How compaction works
No matter how large an LLM's context window is, it is finite. Compaction is how Buffaly automatically reduces active timeline weight during long-running sessions, preventing context collapse and saving token costs.
The Reality of Compaction
Let's be honest: despite what AI marketing materials claim, no compaction algorithm is perfect. When you aggressively compress context, the model will inevitably drop nuances or temporarily lose the immediate thread of its work.
Buffaly expects this. The system is designed to compact aggressively to save tokens, while relying on architectural fallbacks—like the System 2 Watcher, Semantic Database (SemDB), and Task Artifacts—to cleanly recover state when the primary agent gets confused.
What compaction actually does
A session accumulates user messages, tool calls, logs, and answers. When tokens hit a threshold, Compaction reduces the active context that must be replayed into the LLM on the next turn. It does not delete your data. Everything is permanently backed by SQL Server.
What happens in active context:
- Older middle details are summarized or dropped from the immediate prompt.
- The most recent boundaries and steps are preserved.
What remains completely safe:
- The full SQL Server timeline history.
- Durable Task Artifacts, Plan.md, and Scratch.md.
- Committed codebase and wiki changes.
The 3 Compaction Methods
Buffaly supports three distinct provider methods for compressing context. You configure this via the CompactionEngine setting.
Codex Compaction (Recommended)
Configured as CodexApi. This is generally the best-performing and most reliable compaction engine for long-running enterprise tasks. It intelligently preserves the operational narrative.
OpenAI Responses API
Configured as ResponsesApi. Uses provider-backed native summarization tools. Strong, but subject to provider-side logic updates.
Local Advanced Compactor
Configured as LocalAutomatic or LocalManual. A deterministic, local algorithm that forcefully archives and truncates state without relying on an external LLM call.
Settings and thresholds
| Setting | Meaning |
|---|---|
| MaxConversationTokens | Absolute maximum token budget before forced failure (defaults to 100,000). |
| TriggerTokens | The token count where compaction is automatically triggered. |
| TargetFreeTokens | The desired amount of headroom to clear out during compaction. |
| TargetConversationTokens | The computed target size of the active conversation after compaction finishes. |
| CompactionEngine | Must exactly match the enum: CodexApi, ResponsesApi, LocalAutomatic. |
Recovery: What to do when the agent forgets
Because compaction removes immediate context, agents will sometimes stall or repeat actions after a heavy compaction cycle. Here is the strict escalation path for recovery:
1. Rely on the System 2 Watcher
Ideally, you don't do anything. If the primary agent gets off track post-compaction, the System 2 Watcher (the supervisory agent) will catch the deviation, validate the Plan, and automatically instruct the primary agent to correct its course.

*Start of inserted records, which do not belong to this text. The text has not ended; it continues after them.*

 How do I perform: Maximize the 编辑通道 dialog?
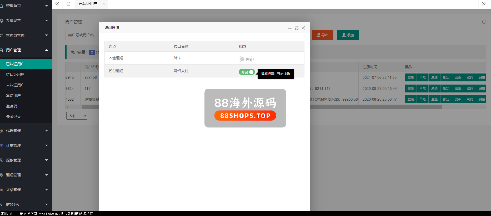[297, 28]
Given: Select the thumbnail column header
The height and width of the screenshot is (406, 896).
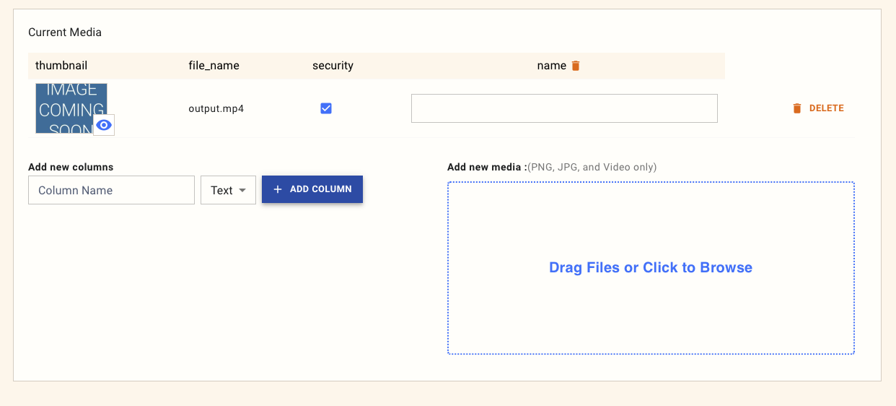Looking at the screenshot, I should click(x=61, y=66).
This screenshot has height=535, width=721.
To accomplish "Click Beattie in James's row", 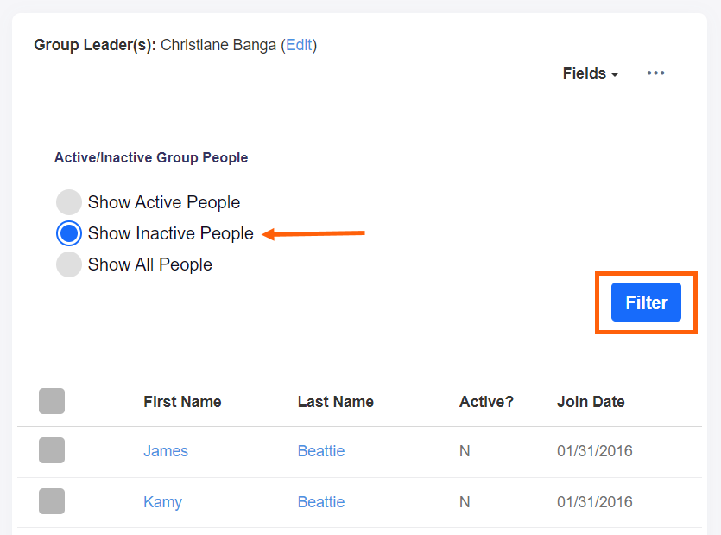I will 320,451.
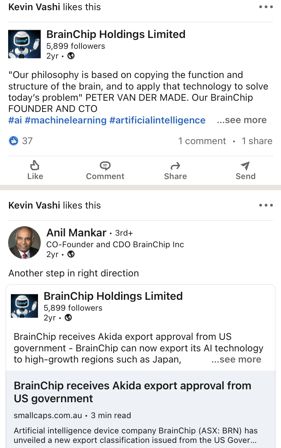Open Anil Mankar's profile name
The width and height of the screenshot is (281, 448).
coord(76,233)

2. Prompt a Semantic History Search
If the agent is truly lost, do not try to re-explain the entire task. Because all history is in SQL and the Semantic Database (SemDB), simply ask the agent to self-retrieve its past context.
"You just underwent compaction. Query your semantic session history to remember exactly how we configured the database connection, then resume the plan."
3. Fall back to Durable Artifacts
If the timeline is severely truncated, instruct the agent to re-anchor itself against the files that survived the wipe.
"Read Plan.md, Scratch.md, and task-01.md to regain your context, then tell me the next safe step."
How to verify compaction ran
Ask the agent for verified evidence rather than a status guess. A good diagnostic prompt looks like this:
- Check lifecycle rows or logs mentioning "compaction start" or "success".
- Look for an archive snapshot path for the pre-compaction epoch.
- Verify that Plan, Scratch, and task artifacts are perfectly intact.